- Born: 11 February 1933 Stavanger
- Died: 16 November 2004 (aged 71) Oslo
- Known for: Secretary-general of the Norwegian Association of the Blind and Partially Sighted (1971–1994) Chair of the Norwegian Association of the Blind and Partially Sighted (1969–1971) Chair of the Norwegian Federation of Organisations of Disabled People (1979–1983)

= Arne Husveg =

Norwegian disability rights activist

Arne Husveg (11 February 1933 – 16 November 2004) was a Norwegian organizational leader and disability rights activist.

He was born in Stavanger, and became blind at the age of 2. He took his examen artium in 1952, studied at the universities of Exeter, Vienna and Florence until 1955 and worked for some years as a translator. From 1963 to 1971 he worked as a physiotherapist.
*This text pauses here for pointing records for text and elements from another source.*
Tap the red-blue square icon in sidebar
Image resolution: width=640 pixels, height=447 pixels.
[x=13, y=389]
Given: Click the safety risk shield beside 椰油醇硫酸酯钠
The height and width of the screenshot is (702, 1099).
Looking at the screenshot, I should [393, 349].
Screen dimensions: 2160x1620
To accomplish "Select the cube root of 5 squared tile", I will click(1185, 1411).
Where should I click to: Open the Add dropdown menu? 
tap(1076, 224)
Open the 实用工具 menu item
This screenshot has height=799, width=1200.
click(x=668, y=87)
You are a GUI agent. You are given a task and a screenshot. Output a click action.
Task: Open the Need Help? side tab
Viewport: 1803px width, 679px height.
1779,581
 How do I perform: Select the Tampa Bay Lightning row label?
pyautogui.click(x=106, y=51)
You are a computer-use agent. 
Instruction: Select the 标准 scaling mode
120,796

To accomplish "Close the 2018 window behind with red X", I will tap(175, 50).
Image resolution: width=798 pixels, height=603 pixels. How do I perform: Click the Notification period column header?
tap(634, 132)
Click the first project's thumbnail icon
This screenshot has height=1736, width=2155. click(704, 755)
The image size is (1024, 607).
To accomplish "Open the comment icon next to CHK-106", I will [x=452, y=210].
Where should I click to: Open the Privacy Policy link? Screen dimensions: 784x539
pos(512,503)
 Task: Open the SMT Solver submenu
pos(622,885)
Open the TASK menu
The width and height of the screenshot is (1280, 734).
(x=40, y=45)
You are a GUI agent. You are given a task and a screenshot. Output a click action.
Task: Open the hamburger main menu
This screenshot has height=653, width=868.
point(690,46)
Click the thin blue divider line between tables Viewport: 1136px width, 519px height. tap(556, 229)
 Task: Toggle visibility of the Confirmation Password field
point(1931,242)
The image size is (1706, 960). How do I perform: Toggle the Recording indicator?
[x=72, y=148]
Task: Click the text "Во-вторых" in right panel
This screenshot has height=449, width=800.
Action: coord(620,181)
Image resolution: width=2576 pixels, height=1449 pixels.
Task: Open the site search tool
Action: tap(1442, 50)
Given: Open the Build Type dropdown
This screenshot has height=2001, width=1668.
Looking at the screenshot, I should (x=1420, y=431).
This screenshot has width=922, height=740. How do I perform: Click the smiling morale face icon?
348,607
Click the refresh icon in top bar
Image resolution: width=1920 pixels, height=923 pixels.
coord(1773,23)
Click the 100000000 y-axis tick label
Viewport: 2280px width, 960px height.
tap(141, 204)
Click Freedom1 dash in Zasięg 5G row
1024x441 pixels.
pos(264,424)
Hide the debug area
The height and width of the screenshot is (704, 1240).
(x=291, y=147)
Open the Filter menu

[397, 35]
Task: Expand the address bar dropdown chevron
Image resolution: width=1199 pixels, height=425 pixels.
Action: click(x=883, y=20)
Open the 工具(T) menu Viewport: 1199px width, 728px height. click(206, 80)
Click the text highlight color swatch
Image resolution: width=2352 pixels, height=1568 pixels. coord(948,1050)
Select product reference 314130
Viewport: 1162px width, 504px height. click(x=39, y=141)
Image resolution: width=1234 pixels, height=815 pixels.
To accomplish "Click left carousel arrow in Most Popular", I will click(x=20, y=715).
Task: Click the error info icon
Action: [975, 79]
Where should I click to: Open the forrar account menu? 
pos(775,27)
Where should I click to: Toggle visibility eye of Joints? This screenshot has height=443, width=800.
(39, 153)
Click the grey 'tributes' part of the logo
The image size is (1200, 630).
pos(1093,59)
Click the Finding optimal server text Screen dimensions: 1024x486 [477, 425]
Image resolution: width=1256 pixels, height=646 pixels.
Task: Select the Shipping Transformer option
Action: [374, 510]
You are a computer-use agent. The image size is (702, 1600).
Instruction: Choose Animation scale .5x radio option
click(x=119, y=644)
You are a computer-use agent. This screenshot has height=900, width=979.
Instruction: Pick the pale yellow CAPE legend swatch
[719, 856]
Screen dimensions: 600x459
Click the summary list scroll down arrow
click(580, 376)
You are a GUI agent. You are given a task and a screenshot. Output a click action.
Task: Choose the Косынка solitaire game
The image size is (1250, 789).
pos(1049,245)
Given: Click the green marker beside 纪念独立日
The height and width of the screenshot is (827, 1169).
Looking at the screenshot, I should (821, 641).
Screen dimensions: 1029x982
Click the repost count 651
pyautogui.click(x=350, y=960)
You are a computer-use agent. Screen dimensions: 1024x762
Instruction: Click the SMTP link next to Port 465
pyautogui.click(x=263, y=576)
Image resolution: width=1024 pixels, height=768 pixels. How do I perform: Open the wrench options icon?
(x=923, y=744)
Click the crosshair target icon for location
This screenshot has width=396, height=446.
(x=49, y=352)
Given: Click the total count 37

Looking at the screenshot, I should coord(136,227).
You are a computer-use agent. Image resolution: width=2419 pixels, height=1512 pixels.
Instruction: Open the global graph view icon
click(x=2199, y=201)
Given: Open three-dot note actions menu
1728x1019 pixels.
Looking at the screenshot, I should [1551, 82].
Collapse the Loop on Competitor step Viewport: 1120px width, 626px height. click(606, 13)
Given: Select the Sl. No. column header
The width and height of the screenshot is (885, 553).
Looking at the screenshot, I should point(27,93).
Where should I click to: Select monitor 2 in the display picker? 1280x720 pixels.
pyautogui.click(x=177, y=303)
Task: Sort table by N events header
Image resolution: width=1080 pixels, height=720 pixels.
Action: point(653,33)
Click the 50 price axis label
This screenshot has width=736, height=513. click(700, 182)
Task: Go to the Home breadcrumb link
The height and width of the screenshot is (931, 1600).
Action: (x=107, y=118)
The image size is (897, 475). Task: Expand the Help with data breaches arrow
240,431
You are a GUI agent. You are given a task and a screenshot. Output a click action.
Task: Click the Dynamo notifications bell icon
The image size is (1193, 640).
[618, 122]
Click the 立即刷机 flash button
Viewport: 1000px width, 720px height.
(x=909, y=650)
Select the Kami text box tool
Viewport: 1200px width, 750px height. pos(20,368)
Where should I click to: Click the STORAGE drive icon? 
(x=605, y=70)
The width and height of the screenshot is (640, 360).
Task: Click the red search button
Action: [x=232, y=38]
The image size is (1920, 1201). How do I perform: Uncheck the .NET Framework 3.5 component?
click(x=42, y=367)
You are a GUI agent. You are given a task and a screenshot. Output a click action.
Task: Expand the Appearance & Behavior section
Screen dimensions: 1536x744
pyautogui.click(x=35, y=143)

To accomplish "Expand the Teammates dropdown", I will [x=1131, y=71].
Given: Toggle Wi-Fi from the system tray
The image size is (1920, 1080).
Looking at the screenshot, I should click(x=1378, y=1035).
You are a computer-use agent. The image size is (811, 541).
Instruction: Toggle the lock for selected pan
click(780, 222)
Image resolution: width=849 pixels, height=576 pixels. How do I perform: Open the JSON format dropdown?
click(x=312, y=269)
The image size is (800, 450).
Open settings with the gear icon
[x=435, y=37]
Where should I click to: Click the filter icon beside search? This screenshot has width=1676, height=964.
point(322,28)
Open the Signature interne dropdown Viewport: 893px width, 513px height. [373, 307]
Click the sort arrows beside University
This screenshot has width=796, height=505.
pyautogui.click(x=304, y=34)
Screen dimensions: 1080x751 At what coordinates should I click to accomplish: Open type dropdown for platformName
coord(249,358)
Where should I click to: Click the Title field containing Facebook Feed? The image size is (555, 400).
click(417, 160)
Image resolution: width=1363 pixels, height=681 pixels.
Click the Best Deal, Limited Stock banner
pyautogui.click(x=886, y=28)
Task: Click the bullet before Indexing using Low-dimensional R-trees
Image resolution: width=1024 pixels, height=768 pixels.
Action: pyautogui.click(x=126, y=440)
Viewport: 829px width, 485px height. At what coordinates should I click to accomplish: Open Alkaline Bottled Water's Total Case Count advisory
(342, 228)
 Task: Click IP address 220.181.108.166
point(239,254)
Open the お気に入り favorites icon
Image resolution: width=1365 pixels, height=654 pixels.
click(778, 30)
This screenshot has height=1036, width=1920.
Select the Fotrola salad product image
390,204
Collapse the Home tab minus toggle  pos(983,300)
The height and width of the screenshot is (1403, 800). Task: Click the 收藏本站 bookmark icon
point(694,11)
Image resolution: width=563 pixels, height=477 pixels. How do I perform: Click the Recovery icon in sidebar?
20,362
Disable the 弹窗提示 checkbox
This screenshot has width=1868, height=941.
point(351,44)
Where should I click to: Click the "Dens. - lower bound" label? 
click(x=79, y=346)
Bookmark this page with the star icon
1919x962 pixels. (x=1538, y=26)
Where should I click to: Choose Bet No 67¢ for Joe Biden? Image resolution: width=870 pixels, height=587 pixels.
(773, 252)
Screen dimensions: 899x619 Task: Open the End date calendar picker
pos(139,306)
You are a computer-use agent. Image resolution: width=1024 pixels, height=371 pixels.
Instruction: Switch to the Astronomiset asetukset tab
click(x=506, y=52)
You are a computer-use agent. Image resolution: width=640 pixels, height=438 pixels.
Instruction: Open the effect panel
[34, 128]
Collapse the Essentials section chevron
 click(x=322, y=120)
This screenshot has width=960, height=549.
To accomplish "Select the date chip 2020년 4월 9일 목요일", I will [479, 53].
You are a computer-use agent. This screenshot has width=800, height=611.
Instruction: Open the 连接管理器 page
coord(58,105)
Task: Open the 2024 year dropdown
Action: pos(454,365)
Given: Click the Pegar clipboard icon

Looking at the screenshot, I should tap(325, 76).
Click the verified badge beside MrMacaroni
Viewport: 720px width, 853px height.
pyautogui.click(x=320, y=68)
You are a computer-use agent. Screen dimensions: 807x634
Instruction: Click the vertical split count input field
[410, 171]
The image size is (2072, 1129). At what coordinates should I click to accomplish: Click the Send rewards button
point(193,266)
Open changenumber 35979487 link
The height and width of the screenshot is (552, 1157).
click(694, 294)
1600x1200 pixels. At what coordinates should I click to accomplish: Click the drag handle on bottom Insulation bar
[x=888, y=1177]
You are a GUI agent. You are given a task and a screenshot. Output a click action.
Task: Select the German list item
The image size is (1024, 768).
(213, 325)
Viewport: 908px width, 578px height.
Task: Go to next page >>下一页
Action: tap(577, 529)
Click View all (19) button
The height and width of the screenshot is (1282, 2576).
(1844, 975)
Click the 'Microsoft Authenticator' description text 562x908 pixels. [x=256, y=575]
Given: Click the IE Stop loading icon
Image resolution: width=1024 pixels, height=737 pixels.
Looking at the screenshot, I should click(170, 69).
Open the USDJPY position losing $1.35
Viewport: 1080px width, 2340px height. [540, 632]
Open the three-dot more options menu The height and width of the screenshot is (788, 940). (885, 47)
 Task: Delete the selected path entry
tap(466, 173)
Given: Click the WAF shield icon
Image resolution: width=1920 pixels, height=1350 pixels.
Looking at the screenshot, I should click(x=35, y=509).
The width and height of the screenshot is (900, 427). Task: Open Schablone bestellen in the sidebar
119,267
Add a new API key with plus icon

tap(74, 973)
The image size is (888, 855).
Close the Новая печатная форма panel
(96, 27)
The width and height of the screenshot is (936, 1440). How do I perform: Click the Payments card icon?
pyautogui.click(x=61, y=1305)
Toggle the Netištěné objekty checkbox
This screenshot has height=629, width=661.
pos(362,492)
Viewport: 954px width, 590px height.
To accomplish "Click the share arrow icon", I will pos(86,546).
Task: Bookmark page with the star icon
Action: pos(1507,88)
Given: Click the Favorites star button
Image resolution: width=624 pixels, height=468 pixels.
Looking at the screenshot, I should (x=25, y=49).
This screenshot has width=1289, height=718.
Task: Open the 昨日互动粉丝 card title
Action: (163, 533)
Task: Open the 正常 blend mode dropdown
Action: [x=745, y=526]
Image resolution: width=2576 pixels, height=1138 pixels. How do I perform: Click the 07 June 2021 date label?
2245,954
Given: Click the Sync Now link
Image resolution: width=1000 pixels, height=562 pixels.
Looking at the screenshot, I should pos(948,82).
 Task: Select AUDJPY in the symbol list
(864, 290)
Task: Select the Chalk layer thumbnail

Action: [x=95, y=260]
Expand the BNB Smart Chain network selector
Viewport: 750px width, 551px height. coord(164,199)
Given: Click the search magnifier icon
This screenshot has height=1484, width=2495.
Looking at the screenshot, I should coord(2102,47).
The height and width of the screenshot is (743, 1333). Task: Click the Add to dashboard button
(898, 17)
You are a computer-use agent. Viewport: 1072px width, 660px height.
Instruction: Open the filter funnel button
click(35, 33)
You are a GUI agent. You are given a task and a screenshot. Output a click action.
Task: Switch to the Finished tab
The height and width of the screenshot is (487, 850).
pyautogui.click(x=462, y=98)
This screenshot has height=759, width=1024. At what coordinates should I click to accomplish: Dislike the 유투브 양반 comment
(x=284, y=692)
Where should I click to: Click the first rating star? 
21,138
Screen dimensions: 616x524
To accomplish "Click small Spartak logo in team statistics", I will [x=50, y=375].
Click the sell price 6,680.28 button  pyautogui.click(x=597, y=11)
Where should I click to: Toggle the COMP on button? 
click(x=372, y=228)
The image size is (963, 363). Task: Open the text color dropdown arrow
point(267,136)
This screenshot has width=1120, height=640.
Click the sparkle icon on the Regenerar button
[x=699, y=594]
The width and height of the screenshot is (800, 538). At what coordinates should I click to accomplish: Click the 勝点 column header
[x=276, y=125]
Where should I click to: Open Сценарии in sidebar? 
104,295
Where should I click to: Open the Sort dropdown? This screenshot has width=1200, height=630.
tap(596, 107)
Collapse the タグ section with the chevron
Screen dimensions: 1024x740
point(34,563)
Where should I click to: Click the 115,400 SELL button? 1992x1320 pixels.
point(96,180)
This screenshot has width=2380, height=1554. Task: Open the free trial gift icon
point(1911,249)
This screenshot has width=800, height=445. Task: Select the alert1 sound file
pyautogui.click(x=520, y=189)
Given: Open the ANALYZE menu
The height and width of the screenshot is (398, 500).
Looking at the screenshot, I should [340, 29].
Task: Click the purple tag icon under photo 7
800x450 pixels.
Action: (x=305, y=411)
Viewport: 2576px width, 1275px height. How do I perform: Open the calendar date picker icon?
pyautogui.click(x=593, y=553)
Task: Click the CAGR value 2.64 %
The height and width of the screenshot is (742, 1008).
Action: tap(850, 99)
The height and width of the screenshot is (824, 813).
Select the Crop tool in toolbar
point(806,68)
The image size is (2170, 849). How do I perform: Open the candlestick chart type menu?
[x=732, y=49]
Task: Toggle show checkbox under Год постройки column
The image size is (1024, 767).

Husveg was a co-founder of the Norwegian Federation of Organisations of Disabled People already in 1950. He was also involved in the Norwegian Association of the Blind and Partially Sighted, and participated at their national convention for the first time in 1951. He chaired the organization for one term, from 1969 to 1971, and from 1971 to 1994 he was employed as their secretary-general.

He also chaired the Federation of Organisations of Disabled People from 1979 to 1983, having been a board member from 1969 to 1979. He co-founded the European Blind Union in 1984, and was board member for many years as well as president from 1987 to 1996. From 2000 to his death he was vice president of the World Blind Union. He represented the Socialist Left Party in Oslo city council.

Arne Husveg was decorated with the Royal Norwegian Order of St. Olav and the World Blind Union's highest award, the Louis Braille Medal. He was married twice—in 1956, he married Anne Bolley and in 1987, he married college lecturer Else Momrak Haugan. He died in November 2004 in Oslo.